I've been working on photoshopping the 600+ photos I took on the Trek. (And feeling grateful that I didn't take almost 2,000 like others I know!) I am a slow and hesitant photoshopper so it takes me awhile. I've just uploaded the first of the photos, those I took when we were at Independence Rock. (You'll see them when you scroll down past the "recent posts" on the left side of my blog.) I have labeled all the photos with the names of people I know, but if you were on the Trek and know names I don't, will you please, please email me?
Because I rode in a car instead of the bus, we arrived about 45 minutes before the kids did. I grabbed the opportunity to sit in the silence near the rock, thinking about the people who had passed this way. You hear about the distances the pioneers traveled—nearly 1300 miles—but it starts to come into scope when you see all the rolling distances. Many of my own ancestors stopped in this same place. I wrote in my journal, photographed the landscape, and wondered how it really felt, making it to this enormous marker.

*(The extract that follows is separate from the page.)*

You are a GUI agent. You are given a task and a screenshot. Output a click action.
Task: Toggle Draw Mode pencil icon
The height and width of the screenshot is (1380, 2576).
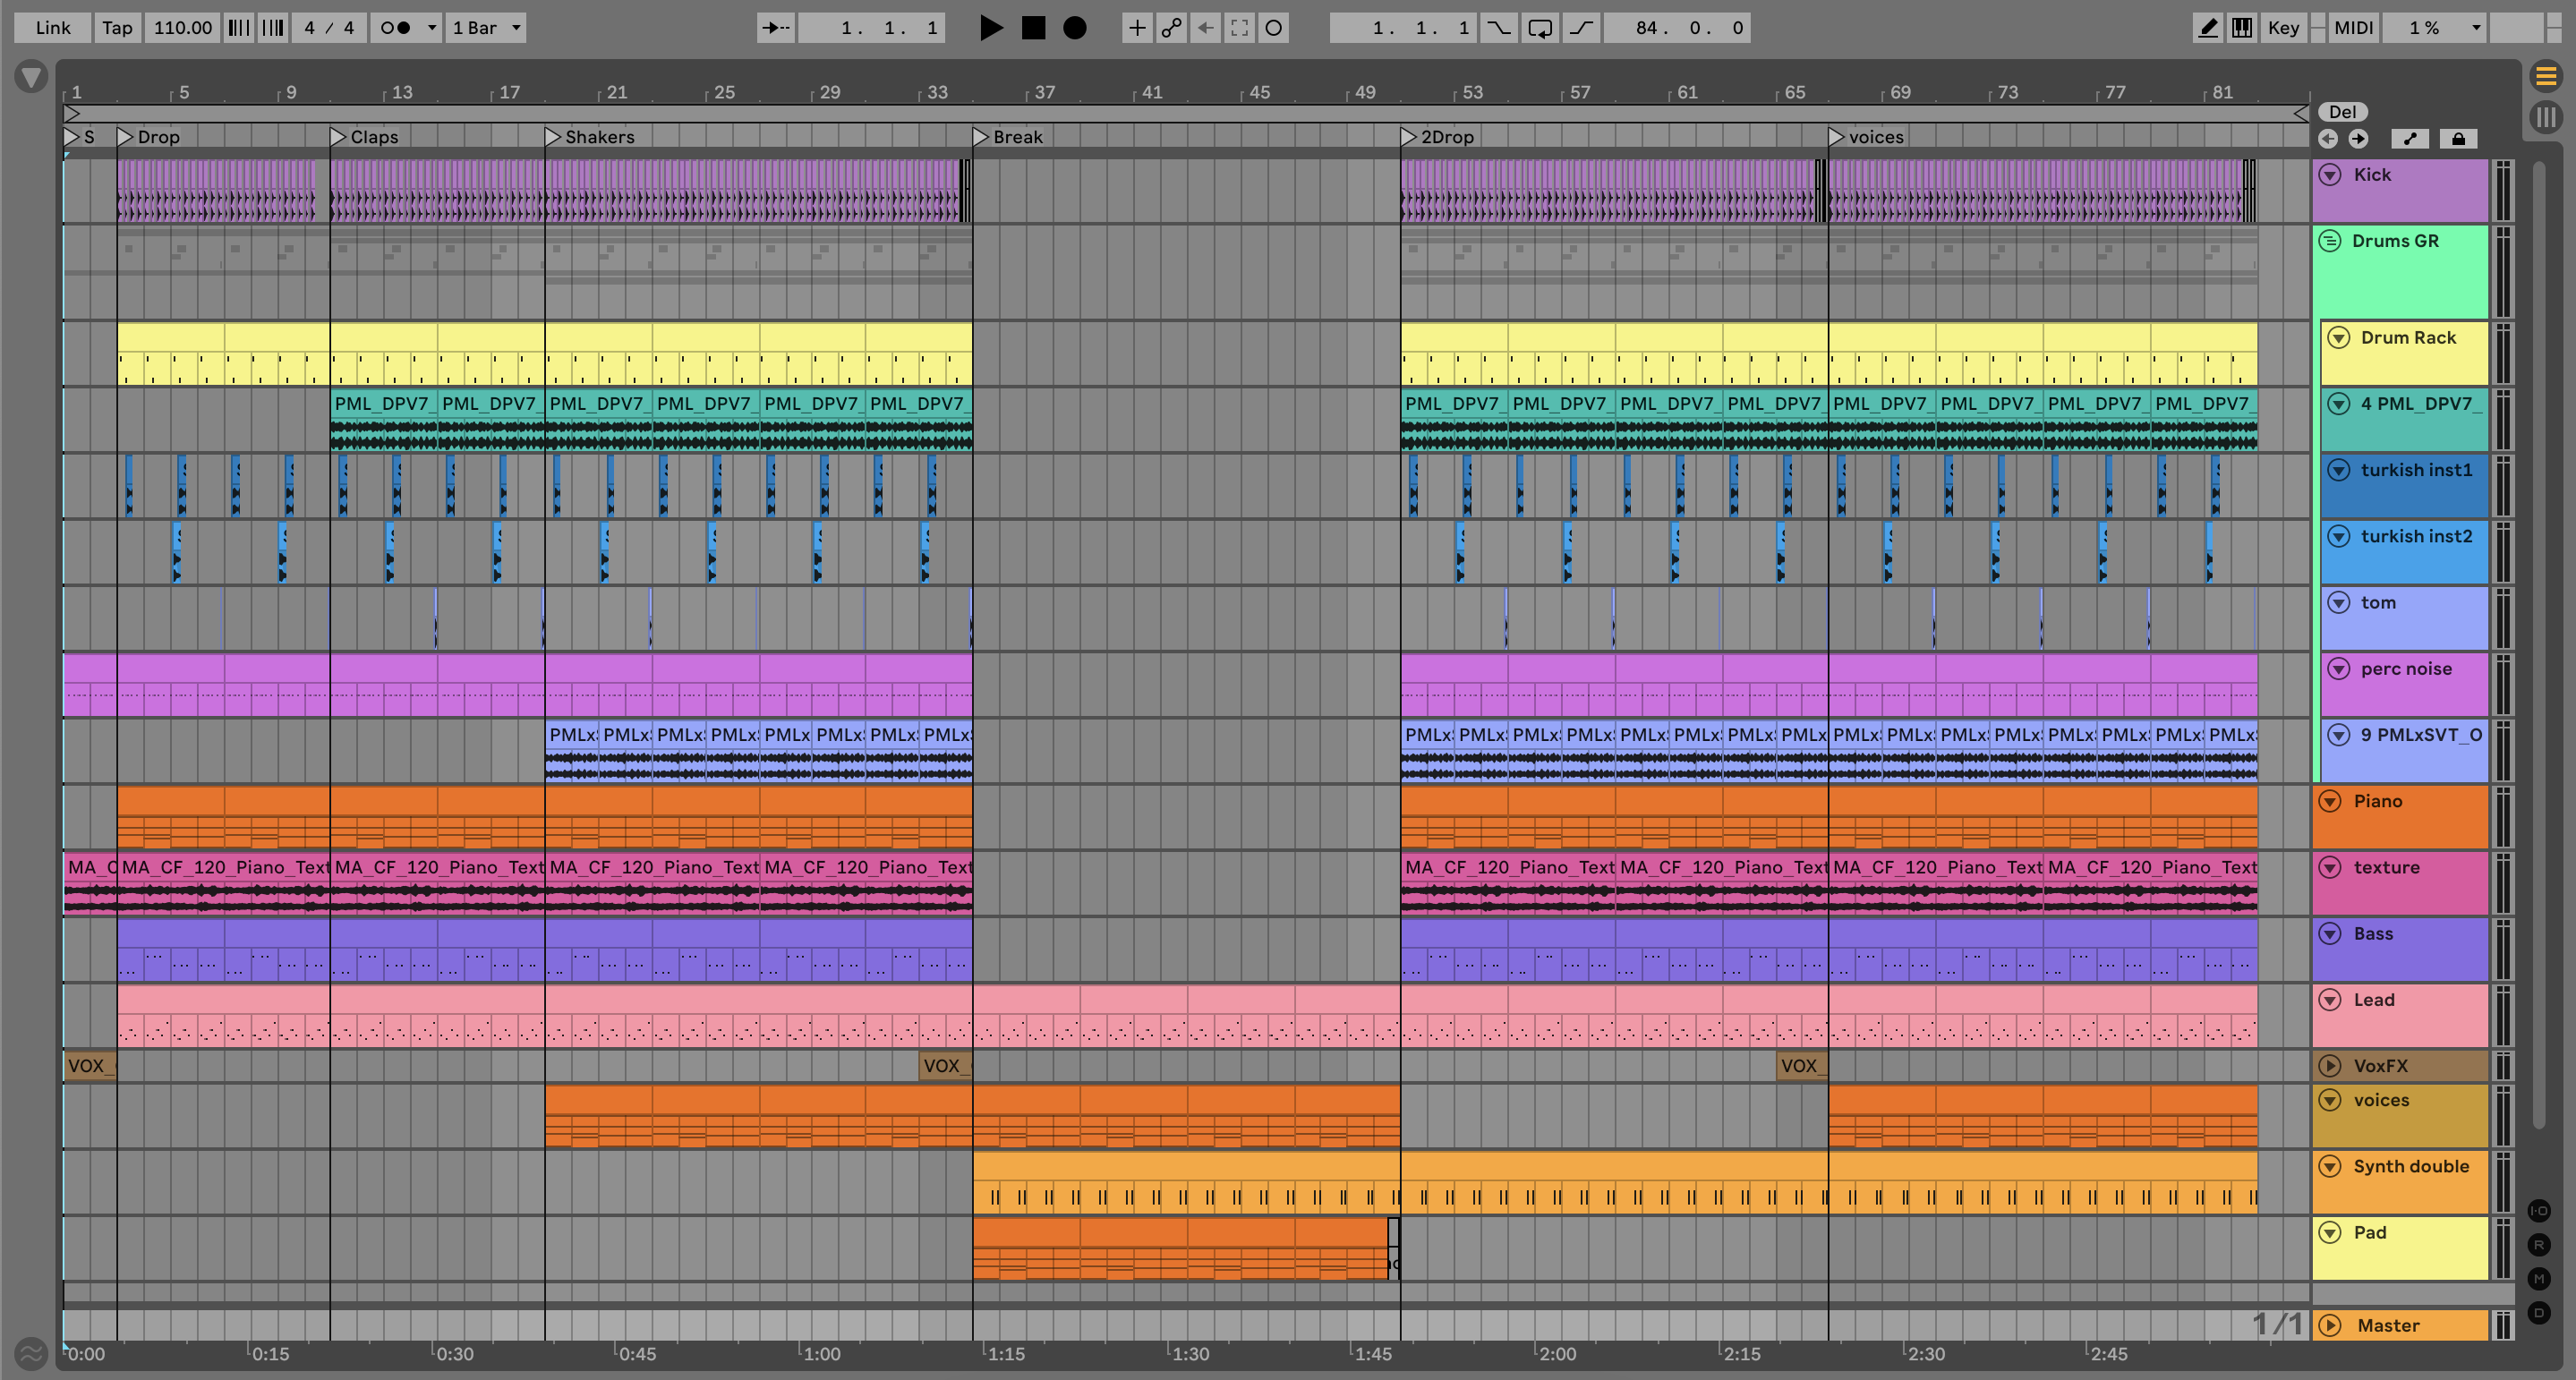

Later, after we'd eaten lunch, we climbed up to the top. The wind was fierce at the top. It was different than I expected; more conglomerate than smooth stone. The boys were running around, jumping over cracks, dropping their water bottles and shoes into the crevices, making me anxious. I finally just had to sit back and not nag, hoping no one got hurt. (No one did.) Somehow I managed to be one of the last of our group—not on purpose, but because the kids who left last went down a different route. I sat in the silence for a minute, thinking about a question someone else had asked me. "Why do you think those footsore and exhausted pioneers took the time and energy to climb this rock?" a friend asked as we huffed to the top.
I didn't have answer for her while we climbed, or even when the top was crowded with laughing teenagers. But in those few moments of solitude—alone save one lonely rabbit—I looked across the landscape. A few rolling hills, an enormity of prairie, a few mountain-ish peaks in the distance. High enough to watch the shadows of the clouds cast patterns on the ground. The wind tugging at my bonnet and telling its persistent secrets in my ear. I think they climbed it because it was a reprieve from the endless days of moving West, always West, the sun behind them and then glaring in their face all afternoon, the stretches of monotonous travel. Almost to me it seems like it might have felt like walking on the treadmill: always moving but never getting anywhere. Arriving at Independence Rock and climbing it (some pioneers also carved their name into the stone) must have been a relief to them, a change; an exhilaration of height and wind to keep with them.